Recent police killings — such as the shooting deaths of Philando Castile in Falcon Heights, Minnesota, and Alton Sterling in Baton Rouge, Louisiana — have inspired protests throughout the country and beyond U.S. borders.
In London, where Vincent joined a protest on July 10, police shootings are rare. The Washington Post’s Griff Witte wrote in June 2015 that police shot and killed two people over the previous three years.
But Vincent, who uses the name Vincentchapters in photography, said the protest reflected the current mood of “frustration” among the city’s youth that followed the Brexit decision and news of police violence in the U.S.

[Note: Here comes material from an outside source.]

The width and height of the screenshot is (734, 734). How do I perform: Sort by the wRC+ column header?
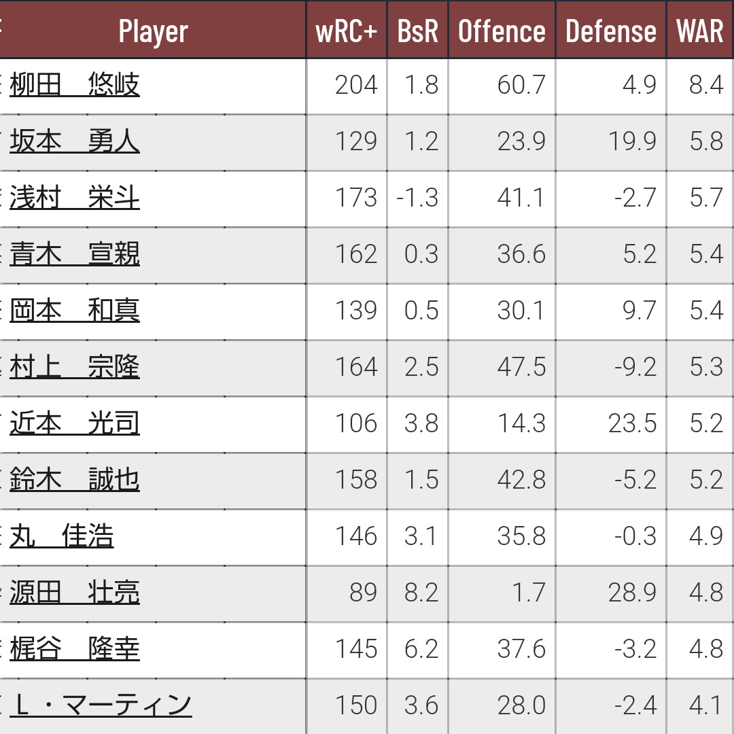click(346, 31)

“With much of the youth voting to stay in the EU, with the opposite happening, and being exposed to injustice through police brutality across social media, there’s a lot of passion and frustration in the air,” Vincent said in an email to the NewsHour.
Vincent said he felt a sense of solidarity in the crowd during the marches.
“When we were marching down Oxford St., a lot of the bus drivers were beeping and putting their fists up in support of the people. It felt like the city just understood and came together,” Vincent said.
Maryam Ali, an 18-year-old lead organizer of Black Lives Matter in London, told the local newspaper Voice that the protests showed support for “our American brothers and sisters.”
“By these people coming here to stand and unite, they are showing that they are against police brutality and that’s the most important thing,” she said.
Vincent said his favorite photographs showed the energy of young people involved in the protests. “It was beautiful to see the youth coming out passionately and peacefully fighting for justice,” he said.